Studies show nearly 75 percent of the workforce is disengaged or actively disengaged.

Studies show nearly 75 percent of the workforce is disengaged or actively disengaged.

I really don’t remember if this is what he said exactly. It doesn’t matter. It is what everyone says.

Later we went down to his production floor. He walked up beside someone and gave him a pat on the shoulder. ‘Bob’ was on the employee’s name badge. The look on Bob’s face was the look someone may give the IRS when they come to your door.

“Bob,” said the CEO. “How’s it going?”

In the recesses of Bob’s mind, a small man was searching through a complex set of files to find the right answer. “Fine,” he said. Bob was, however, far from fine. If he had ever seen this CEO before, it was because he was about to receive discipline for too many bathroom breaks.

“Open door policy could be true,” I thought. “As long as he’s referring to the exit door.”

The sad thing is the CEO was not lying to me. His answer was based on a common delusion. Most leaders want to believe that they have engaged employees, are approachable and provide great service. That is a nice thought that helps us sleep. But reality is another thing.

Here’s reality: Nearly one-third of all employees are fully disengaged . That means they have a negative commitment to the workplace. They gossip, avoid responsibility and work against the fabric of the organization. So if most everyone believes they have a great culture, yet 75 percent of the workforce is disengaged or actively disengaged, then what is going on?

The process of focusing on and improving culture is a fact-finding and fact-facing process. I wrote about Kolbeco’s journey in Small Business Monthly before I started working here. There are a plethora of resources that make the case for increasing employee engagement and several libraries of knowledge that outline how to change it for the better.

The Doederlein Effect

But, my contribution to the idea of a more engaged workplace comes in an unlikely form – the father of one of my closest friends. Dr. Arthur Doederlein, a professor at Northern Illinois University, was one of the most unique individuals I’ve ever known, and the world lost him about a year ago.

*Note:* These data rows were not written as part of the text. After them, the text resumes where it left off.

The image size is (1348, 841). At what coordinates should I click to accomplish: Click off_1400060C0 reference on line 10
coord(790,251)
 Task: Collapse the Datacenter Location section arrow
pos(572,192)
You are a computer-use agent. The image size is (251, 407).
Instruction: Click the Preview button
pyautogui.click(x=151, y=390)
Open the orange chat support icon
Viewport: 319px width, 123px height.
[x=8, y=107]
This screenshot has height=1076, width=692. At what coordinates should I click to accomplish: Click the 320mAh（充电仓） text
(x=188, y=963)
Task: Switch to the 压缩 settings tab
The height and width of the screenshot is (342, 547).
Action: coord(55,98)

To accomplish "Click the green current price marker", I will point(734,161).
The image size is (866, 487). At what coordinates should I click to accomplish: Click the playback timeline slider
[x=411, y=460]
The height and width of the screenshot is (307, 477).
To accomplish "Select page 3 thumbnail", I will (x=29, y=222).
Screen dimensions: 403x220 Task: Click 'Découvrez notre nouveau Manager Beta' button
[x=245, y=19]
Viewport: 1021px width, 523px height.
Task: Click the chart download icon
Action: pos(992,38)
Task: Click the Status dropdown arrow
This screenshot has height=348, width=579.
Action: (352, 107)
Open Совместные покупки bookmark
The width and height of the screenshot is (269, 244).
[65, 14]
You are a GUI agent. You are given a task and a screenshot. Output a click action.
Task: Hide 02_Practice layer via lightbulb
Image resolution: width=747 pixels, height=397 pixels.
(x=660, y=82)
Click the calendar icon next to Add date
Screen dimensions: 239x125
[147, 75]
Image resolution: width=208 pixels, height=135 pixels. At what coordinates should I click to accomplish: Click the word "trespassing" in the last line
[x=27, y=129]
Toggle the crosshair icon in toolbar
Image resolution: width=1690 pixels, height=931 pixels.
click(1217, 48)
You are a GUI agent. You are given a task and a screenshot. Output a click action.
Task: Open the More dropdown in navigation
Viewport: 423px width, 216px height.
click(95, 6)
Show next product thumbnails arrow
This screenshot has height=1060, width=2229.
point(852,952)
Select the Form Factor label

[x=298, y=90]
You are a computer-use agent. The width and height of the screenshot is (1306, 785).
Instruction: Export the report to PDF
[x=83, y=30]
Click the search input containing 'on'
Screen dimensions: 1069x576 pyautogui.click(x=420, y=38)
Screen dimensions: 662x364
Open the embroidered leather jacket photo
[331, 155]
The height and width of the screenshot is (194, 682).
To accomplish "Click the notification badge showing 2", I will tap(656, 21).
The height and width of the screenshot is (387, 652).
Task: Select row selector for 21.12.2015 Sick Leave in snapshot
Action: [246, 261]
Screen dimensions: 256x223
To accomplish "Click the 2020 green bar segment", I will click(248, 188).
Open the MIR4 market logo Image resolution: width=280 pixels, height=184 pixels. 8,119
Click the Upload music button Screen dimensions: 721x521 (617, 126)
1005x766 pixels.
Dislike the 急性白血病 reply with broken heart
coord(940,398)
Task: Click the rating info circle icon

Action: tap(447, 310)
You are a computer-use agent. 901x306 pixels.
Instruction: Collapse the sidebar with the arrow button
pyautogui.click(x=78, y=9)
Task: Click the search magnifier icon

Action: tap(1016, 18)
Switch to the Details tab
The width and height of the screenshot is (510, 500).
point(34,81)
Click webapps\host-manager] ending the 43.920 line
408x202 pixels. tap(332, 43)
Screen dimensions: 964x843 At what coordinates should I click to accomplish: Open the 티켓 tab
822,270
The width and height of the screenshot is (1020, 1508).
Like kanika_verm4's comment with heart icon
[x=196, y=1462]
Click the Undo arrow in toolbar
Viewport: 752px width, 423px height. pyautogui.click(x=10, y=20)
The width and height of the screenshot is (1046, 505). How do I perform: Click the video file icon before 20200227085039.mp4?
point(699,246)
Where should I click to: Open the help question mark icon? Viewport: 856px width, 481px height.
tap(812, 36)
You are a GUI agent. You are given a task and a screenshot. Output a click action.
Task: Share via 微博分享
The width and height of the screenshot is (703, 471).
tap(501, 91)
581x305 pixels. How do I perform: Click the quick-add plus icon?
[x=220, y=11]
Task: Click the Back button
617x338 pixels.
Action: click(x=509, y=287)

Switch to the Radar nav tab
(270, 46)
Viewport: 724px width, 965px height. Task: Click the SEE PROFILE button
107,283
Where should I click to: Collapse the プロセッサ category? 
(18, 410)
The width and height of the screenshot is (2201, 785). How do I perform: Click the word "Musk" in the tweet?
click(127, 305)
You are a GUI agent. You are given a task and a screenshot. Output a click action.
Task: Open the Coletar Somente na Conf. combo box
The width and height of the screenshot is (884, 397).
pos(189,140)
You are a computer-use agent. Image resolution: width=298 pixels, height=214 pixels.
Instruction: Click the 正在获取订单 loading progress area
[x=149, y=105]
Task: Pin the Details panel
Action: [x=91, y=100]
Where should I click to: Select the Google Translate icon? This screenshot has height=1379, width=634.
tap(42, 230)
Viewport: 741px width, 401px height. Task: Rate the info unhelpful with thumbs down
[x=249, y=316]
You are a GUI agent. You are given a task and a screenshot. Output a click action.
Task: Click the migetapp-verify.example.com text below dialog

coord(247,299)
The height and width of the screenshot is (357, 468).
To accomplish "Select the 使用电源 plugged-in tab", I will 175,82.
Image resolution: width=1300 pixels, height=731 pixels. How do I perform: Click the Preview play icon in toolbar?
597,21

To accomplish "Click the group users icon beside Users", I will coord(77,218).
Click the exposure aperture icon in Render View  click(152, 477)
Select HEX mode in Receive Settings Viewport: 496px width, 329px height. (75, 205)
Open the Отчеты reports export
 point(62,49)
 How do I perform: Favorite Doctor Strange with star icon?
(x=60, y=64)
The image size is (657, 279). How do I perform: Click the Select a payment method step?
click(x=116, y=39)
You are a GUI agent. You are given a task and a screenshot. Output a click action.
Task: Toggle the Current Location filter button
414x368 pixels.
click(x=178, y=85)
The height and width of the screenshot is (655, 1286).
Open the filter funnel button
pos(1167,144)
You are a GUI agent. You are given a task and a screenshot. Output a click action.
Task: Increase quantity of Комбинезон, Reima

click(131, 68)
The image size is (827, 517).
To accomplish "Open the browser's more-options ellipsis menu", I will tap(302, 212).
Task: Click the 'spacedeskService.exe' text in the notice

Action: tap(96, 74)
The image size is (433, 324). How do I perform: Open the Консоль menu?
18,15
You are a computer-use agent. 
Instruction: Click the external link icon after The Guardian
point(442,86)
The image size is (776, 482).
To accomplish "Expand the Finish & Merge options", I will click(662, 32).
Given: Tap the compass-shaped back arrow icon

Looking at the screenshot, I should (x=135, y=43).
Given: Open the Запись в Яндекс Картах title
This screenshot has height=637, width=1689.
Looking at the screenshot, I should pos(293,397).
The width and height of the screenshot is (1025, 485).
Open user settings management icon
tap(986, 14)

I met him when I was 15 years old, and one of our first discussions revolved around the business of mowing his spacious yard. I recall he was particular about it needing to be push mowed, and he required certain grass patterns. I took it on as a somewhat regular gig.

I don’t remember much about the yard mowing or the work or how much it paid. What I remember well are the conversations that he and I would often have just outside his back door. Standing there and sweating with soda in hand, we would tackle French existentialism, conservative politics, religion and daytime television. He had an opinion on everything and was the most formidable of adversaries when it came to debate.

But something more sublime sunk in on the back porch, and I believe it to be relevant to the discussion of how to actively engage and recognize others. Since this is a blog post, I shall do my best to narrow it down to three.

Diplomacy is not kindness. Most of the other adult figures in my life at the time (besides my parents) tended to focus on building my ego. With the best of intentions, they wanted to encourage me and make me feel good about myself. I realize now that some of that is a polite form of lying. No one benefits from a frothy emotional building up. Instead, a direct approach based on turth and mutual respect yields better results. Some who knew Dr. Doederlein thought he was argumentative. I certainly thought that as an adolescent. But I now understand that his tendency to debate ideas was a form of kindness. What he was really saying was that I was worthy of debate and that he wanted to challenge my ideas, not my humanity. He was saying that I was enough as is.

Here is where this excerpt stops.